В июне 1996 года Линду Нохлин пригласили в Нью-Йоркский музей современного искусства (МоМА) прочитать доклад о портретах Пикассо, которым была посвящена проходившая там выставка, организованная её старым другом, маститым почётным куратором Уильямом Рубиным. В вечер выступления Рубин, с которым она познакомилась, когда оба писали дипломные работы: он — в Колумбийском университете, она — в Институте изящных искусств, расположенном поблизости (их разделяет парк), — представил её примерно такими словами: даже если бы Нохлин, сказал он, остановилась на своей диссертации о Гюставе Курбе и не написала ни одной из своих феминистских работ, она всё равно считалась бы одним из крупнейших историков искусства всех времён.
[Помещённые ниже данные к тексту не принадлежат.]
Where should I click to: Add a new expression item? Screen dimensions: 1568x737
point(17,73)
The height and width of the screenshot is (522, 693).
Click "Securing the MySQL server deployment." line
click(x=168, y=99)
Я в то время была студенткой Нохлин, собиралась писать диссертацию. Услышав слова Рубина, я ахнула. Для меня в тот момент — в разгар возобновившихся в конце XX века культурных войн, когда казалось, что искусствоведческий истеблишмент готов удвоить свои усилия в борьбе против непрошеной политики идентичности, вторгшейся в священные пространства эстетического созерцания, — его вступительное слово означало недопустимое умаление принципиальной значимости многолетних феминистских интервенций Нохлин в эту область. Когда позднее я поделилась с ней своим негодованием, то с удивлением обнаружила, что Нохлин гораздо благодушнее воспринимает то, как Рубин охарактеризовал её деятельность, и, похоже, даже довольна такой характеристикой. Разумеется, не потому, что считала несущественными свои тексты о художницах и эксплицитно феминистские работы, а потому, что ценила то, что её не менее проницательные сочинения о Курбе, реализме и модернизме признаны столь же революционными.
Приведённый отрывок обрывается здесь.